“Walau perlahan, percakapan mengenai representasi dan narasi memiliki pengaruh pada apa yang pada akhirnya tampil di layar. Diskusi seperti yang kita lakukan hari ini juga akan membantu,” ujar Anupama Chopra.
Para panelis juga memaparkan berbagai tantangan yang mereka hadapi perihal mengangkat beragam karakter perempuan yang autentik.
“Selalu ada ekspektasi yang besar terhadap perempuan, entah menjadi ibu atau istri yang sempurna, menjalani hidup sesuai dengan harapan orang di sekelilingnya, atau menjadi figur yang diinginkan orang lain. Namun saya paham betapa sulitnya untuk mencoba menjadi diri yang berani membuat pilihan untuk kita sendiri. Itu mengapa karakter-karakter saya tidak pernah sekadar hitam dan putih, mereka punya kelemahan tapi juga kekuatan,” kata Kamila Andini.
Senada dengan Kamila Andini, Eirene Tran Donohue mengutarakan, “Perlu memberi ruang bagi berbagai kompleksitas yang ada di diri perempuan untuk menghadirkan beragam sisi pada saat yang bersamaan.
Perihal pelaku film perempuan Asia yang semakin diperhitungkan, Manatsanun ‘Donut’ Phanlerdwongsakul berbagi pengalaman selama membuat film.

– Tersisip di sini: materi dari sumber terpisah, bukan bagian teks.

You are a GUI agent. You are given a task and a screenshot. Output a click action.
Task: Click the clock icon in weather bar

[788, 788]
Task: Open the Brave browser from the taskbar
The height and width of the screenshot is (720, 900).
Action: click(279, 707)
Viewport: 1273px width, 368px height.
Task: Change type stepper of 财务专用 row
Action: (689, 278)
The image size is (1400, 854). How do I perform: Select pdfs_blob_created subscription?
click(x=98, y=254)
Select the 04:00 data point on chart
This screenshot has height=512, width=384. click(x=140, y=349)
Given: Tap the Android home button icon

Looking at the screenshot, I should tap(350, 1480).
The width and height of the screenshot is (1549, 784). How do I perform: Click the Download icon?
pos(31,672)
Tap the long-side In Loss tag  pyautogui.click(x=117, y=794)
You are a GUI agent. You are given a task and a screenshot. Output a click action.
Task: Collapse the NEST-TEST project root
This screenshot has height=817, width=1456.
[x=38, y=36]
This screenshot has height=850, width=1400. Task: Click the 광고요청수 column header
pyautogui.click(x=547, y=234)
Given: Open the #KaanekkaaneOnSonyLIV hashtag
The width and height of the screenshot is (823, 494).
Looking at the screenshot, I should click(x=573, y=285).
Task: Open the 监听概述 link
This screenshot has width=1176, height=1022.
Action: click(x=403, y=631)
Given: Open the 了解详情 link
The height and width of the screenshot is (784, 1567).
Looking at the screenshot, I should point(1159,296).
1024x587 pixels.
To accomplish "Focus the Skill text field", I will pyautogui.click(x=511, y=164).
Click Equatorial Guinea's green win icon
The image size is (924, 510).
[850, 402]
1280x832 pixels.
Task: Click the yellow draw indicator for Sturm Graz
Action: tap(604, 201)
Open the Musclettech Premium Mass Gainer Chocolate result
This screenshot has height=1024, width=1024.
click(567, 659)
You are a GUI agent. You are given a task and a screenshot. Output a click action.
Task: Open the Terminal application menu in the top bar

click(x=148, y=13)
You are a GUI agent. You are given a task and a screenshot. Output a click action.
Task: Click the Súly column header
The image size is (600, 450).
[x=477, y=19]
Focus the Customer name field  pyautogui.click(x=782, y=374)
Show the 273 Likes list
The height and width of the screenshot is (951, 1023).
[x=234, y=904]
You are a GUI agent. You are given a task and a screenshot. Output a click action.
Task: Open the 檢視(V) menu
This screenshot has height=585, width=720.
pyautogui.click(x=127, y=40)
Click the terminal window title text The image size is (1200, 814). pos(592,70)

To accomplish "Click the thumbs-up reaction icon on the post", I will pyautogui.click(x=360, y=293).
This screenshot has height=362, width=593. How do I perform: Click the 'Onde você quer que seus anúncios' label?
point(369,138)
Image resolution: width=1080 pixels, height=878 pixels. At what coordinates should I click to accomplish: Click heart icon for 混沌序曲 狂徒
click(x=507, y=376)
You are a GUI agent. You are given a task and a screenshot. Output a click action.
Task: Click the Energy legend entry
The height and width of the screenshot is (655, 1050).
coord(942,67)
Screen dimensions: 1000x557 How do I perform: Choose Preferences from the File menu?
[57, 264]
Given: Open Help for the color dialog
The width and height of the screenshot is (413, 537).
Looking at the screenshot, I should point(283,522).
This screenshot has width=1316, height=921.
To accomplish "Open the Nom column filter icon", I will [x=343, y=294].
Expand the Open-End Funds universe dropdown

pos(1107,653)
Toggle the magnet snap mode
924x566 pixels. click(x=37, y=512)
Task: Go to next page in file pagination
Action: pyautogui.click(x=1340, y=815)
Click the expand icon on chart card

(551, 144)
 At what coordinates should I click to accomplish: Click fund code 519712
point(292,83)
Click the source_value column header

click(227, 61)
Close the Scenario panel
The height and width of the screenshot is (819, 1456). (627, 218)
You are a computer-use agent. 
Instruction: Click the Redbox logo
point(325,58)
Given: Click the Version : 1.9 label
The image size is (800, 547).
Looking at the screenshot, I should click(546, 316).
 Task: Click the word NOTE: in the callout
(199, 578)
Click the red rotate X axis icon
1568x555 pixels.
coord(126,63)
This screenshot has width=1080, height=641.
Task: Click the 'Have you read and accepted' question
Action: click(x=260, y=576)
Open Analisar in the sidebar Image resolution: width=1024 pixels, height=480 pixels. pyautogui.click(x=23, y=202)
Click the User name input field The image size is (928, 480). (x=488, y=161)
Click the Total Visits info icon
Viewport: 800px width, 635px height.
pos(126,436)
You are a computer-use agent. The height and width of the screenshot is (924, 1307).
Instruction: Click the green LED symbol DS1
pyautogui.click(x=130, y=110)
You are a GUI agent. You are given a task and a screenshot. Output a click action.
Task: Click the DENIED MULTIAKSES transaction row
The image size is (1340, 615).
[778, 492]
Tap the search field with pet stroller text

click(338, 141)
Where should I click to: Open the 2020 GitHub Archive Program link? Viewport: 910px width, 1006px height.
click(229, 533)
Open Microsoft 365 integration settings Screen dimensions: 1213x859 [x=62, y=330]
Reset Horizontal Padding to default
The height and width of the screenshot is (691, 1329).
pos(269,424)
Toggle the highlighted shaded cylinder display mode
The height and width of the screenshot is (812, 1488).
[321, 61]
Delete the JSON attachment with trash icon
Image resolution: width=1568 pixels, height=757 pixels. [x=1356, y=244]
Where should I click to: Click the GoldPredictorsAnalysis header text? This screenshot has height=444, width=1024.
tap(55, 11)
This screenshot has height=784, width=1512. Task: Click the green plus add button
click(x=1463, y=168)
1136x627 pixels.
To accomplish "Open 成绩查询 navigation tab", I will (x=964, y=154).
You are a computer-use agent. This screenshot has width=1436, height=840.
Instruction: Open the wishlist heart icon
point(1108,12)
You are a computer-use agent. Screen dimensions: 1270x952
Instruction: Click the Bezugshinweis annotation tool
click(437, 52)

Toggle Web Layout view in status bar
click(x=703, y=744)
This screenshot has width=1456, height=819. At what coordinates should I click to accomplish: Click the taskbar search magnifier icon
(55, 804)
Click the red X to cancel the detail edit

“Semakin banyak pintu yang terbuka bagi karakter perempuan Asia. Contohnya, ketika saya menonton film atau serial yang menampilkan perempuan Asia, karakter yang tampil adalah ibu konservatif atau anak perempuan yang memberontak kepada keluarganya. Produser dan penulis punya peran untuk menghasilkan karakter yang lebih beragam, bukan hanya stereotipe." katanya.
Marla Ancheta berujar bahwa dengan semakin banyak sorotan terhadap keberhasilan perempuan, para kreator perempuan juga menghadapi tantangan baru dalam menghadirkan karya.